__DATA PROVIDED__
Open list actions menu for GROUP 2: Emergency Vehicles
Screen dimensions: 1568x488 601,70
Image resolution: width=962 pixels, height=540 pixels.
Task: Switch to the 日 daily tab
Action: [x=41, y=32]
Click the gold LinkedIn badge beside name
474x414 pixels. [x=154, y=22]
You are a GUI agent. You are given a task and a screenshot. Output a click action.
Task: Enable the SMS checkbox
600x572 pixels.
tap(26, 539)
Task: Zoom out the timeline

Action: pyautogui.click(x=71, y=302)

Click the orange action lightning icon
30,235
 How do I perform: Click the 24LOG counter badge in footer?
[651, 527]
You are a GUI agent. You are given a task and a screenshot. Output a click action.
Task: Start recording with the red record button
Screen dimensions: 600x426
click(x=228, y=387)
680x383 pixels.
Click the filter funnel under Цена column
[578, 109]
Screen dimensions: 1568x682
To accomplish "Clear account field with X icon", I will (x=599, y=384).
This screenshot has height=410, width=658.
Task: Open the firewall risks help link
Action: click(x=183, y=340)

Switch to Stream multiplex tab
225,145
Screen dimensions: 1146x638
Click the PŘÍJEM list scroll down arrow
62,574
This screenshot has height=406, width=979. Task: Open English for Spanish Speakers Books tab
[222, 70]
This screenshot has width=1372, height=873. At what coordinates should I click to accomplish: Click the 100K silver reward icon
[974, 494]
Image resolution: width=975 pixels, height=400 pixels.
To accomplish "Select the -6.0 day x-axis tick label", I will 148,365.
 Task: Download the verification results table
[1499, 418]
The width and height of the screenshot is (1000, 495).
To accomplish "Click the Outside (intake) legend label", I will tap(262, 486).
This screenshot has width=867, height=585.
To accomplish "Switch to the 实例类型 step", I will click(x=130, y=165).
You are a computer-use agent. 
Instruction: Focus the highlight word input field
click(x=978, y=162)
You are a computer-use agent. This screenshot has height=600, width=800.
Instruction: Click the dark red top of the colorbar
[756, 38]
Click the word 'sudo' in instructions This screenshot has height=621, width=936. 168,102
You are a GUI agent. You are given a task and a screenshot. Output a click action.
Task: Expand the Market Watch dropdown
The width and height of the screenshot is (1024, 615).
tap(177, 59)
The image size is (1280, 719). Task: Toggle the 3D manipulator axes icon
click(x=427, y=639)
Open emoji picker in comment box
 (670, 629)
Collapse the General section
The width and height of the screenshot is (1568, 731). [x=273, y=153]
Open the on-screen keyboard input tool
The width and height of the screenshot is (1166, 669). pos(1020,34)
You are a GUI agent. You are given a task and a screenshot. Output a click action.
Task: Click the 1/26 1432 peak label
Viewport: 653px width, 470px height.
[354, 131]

__WHAT TO WORK ON__
Your answer should be a single number: the count of lines in the listing that hold the word "computer".

__COMPLETED TASK__
2